YOUR ASSIGNMENT: From top to bottom, each entry below must be reproduced exactly.

SUPPLIED DATA:
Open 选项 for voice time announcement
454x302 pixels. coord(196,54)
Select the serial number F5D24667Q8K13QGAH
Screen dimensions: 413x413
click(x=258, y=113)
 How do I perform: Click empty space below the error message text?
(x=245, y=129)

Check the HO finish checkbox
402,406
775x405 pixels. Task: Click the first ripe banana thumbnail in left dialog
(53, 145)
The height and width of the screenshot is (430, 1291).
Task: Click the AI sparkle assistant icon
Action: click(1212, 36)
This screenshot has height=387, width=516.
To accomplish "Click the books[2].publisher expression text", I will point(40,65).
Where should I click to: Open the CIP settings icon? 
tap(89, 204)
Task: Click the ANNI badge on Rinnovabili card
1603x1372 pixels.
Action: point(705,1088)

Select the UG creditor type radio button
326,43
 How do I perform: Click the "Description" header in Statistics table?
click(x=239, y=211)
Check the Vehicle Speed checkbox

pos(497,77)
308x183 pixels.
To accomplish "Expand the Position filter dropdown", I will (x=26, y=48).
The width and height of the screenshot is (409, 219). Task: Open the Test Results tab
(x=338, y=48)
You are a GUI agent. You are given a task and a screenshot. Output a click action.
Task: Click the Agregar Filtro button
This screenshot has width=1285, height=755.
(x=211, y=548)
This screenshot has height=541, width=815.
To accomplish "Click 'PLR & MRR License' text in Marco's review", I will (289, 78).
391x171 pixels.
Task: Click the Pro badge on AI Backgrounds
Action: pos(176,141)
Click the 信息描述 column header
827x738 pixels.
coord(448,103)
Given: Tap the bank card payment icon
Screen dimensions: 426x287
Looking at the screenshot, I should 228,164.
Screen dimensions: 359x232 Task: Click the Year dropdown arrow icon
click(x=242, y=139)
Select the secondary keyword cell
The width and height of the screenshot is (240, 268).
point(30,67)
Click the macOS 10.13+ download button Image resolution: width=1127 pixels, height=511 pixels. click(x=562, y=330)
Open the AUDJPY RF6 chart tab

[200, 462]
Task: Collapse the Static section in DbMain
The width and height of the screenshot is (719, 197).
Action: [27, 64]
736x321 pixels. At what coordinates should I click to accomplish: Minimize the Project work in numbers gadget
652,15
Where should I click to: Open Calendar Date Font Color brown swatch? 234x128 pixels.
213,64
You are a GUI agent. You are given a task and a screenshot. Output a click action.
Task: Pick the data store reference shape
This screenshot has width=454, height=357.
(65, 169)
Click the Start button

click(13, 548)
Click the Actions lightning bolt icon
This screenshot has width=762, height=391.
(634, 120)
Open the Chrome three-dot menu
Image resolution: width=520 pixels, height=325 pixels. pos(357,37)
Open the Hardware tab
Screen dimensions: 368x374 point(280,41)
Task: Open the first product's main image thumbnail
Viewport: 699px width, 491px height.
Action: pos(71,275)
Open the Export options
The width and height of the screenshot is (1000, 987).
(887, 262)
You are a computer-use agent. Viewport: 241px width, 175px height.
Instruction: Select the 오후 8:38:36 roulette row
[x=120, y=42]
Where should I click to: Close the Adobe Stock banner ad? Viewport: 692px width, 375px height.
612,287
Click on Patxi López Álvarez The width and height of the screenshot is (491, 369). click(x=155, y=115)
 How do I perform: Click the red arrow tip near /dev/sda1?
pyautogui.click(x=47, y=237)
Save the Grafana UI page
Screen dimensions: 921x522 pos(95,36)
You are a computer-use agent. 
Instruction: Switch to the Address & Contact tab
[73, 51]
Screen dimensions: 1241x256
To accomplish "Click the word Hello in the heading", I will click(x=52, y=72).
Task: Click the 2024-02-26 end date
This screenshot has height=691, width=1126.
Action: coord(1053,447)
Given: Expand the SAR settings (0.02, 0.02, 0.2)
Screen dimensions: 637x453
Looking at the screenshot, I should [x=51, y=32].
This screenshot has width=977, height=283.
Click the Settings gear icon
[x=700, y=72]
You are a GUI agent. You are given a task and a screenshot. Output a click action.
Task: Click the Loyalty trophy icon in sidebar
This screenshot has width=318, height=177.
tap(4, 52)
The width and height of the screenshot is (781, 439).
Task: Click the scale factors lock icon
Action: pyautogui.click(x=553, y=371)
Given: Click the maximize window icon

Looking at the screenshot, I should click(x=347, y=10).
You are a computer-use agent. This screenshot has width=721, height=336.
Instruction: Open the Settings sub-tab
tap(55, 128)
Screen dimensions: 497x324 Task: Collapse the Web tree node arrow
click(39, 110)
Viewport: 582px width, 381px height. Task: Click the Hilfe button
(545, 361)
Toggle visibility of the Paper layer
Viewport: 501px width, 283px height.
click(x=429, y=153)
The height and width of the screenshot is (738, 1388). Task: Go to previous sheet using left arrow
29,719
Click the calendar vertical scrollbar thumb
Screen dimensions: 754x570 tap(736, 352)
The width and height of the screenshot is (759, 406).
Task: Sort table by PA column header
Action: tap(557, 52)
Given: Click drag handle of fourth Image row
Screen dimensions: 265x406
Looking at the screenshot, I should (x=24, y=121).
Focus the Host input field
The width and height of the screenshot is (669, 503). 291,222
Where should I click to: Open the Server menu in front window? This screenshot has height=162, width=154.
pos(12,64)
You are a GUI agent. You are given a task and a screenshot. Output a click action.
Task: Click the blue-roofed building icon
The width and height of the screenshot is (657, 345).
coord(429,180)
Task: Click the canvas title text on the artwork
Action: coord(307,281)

FINAL ANSWER:
Open 选项 for voice time announcement
454x302 pixels. coord(196,54)
Select the serial number F5D24667Q8K13QGAH
Screen dimensions: 413x413
click(x=258, y=113)
 How do I perform: Click empty space below the error message text?
(x=245, y=129)

Check the HO finish checkbox
402,406
775x405 pixels. Task: Click the first ripe banana thumbnail in left dialog
(53, 145)
The height and width of the screenshot is (430, 1291).
Task: Click the AI sparkle assistant icon
Action: click(1212, 36)
This screenshot has height=387, width=516.
To accomplish "Click the books[2].publisher expression text", I will point(40,65).
Where should I click to: Open the CIP settings icon? 
tap(89, 204)
Task: Click the ANNI badge on Rinnovabili card
1603x1372 pixels.
Action: point(705,1088)

Select the UG creditor type radio button
326,43
 How do I perform: Click the "Description" header in Statistics table?
click(x=239, y=211)
Check the Vehicle Speed checkbox

pos(497,77)
308x183 pixels.
To accomplish "Expand the Position filter dropdown", I will (x=26, y=48).
The width and height of the screenshot is (409, 219). Task: Open the Test Results tab
(x=338, y=48)
You are a GUI agent. You are given a task and a screenshot. Output a click action.
Task: Click the Agregar Filtro button
This screenshot has width=1285, height=755.
(x=211, y=548)
This screenshot has height=541, width=815.
To accomplish "Click 'PLR & MRR License' text in Marco's review", I will (289, 78).
391x171 pixels.
Task: Click the Pro badge on AI Backgrounds
Action: pos(176,141)
Click the 信息描述 column header
827x738 pixels.
coord(448,103)
Given: Tap the bank card payment icon
Screen dimensions: 426x287
Looking at the screenshot, I should 228,164.
Screen dimensions: 359x232 Task: Click the Year dropdown arrow icon
click(x=242, y=139)
Select the secondary keyword cell
The width and height of the screenshot is (240, 268).
point(30,67)
Click the macOS 10.13+ download button Image resolution: width=1127 pixels, height=511 pixels. click(x=562, y=330)
Open the AUDJPY RF6 chart tab

[200, 462]
Task: Collapse the Static section in DbMain
The width and height of the screenshot is (719, 197).
Action: [27, 64]
736x321 pixels. At what coordinates should I click to accomplish: Minimize the Project work in numbers gadget
652,15
Where should I click to: Open Calendar Date Font Color brown swatch? 234x128 pixels.
213,64
You are a GUI agent. You are given a task and a screenshot. Output a click action.
Task: Pick the data store reference shape
This screenshot has width=454, height=357.
(65, 169)
Click the Start button

click(13, 548)
Click the Actions lightning bolt icon
This screenshot has width=762, height=391.
(634, 120)
Open the Chrome three-dot menu
Image resolution: width=520 pixels, height=325 pixels. pos(357,37)
Open the Hardware tab
Screen dimensions: 368x374 point(280,41)
Task: Open the first product's main image thumbnail
Viewport: 699px width, 491px height.
Action: pos(71,275)
Open the Export options
The width and height of the screenshot is (1000, 987).
(887, 262)
You are a computer-use agent. Viewport: 241px width, 175px height.
Instruction: Select the 오후 8:38:36 roulette row
[x=120, y=42]
Where should I click to: Close the Adobe Stock banner ad? Viewport: 692px width, 375px height.
612,287
Click on Patxi López Álvarez The width and height of the screenshot is (491, 369). click(x=155, y=115)
 How do I perform: Click the red arrow tip near /dev/sda1?
pyautogui.click(x=47, y=237)
Save the Grafana UI page
Screen dimensions: 921x522 pos(95,36)
You are a computer-use agent. 
Instruction: Switch to the Address & Contact tab
[73, 51]
Screen dimensions: 1241x256
To accomplish "Click the word Hello in the heading", I will click(x=52, y=72).
Task: Click the 2024-02-26 end date
This screenshot has height=691, width=1126.
Action: coord(1053,447)
Given: Expand the SAR settings (0.02, 0.02, 0.2)
Screen dimensions: 637x453
Looking at the screenshot, I should [x=51, y=32].
This screenshot has width=977, height=283.
Click the Settings gear icon
[x=700, y=72]
You are a GUI agent. You are given a task and a screenshot. Output a click action.
Task: Click the Loyalty trophy icon in sidebar
This screenshot has width=318, height=177.
tap(4, 52)
The width and height of the screenshot is (781, 439).
Task: Click the scale factors lock icon
Action: pyautogui.click(x=553, y=371)
Given: Click the maximize window icon

Looking at the screenshot, I should click(x=347, y=10).
You are a computer-use agent. This screenshot has width=721, height=336.
Instruction: Open the Settings sub-tab
tap(55, 128)
Screen dimensions: 497x324 Task: Collapse the Web tree node arrow
click(39, 110)
Viewport: 582px width, 381px height. Task: Click the Hilfe button
(545, 361)
Toggle visibility of the Paper layer
Viewport: 501px width, 283px height.
click(x=429, y=153)
The height and width of the screenshot is (738, 1388). Task: Go to previous sheet using left arrow
29,719
Click the calendar vertical scrollbar thumb
Screen dimensions: 754x570 tap(736, 352)
The width and height of the screenshot is (759, 406).
Task: Sort table by PA column header
Action: tap(557, 52)
Given: Click drag handle of fourth Image row
Screen dimensions: 265x406
Looking at the screenshot, I should (x=24, y=121).
Focus the Host input field
The width and height of the screenshot is (669, 503). 291,222
Where should I click to: Open the Server menu in front window? This screenshot has height=162, width=154.
pos(12,64)
You are a GUI agent. You are given a task and a screenshot. Output a click action.
Task: Click the blue-roofed building icon
The width and height of the screenshot is (657, 345).
coord(429,180)
Task: Click the canvas title text on the artwork
Action: coord(307,281)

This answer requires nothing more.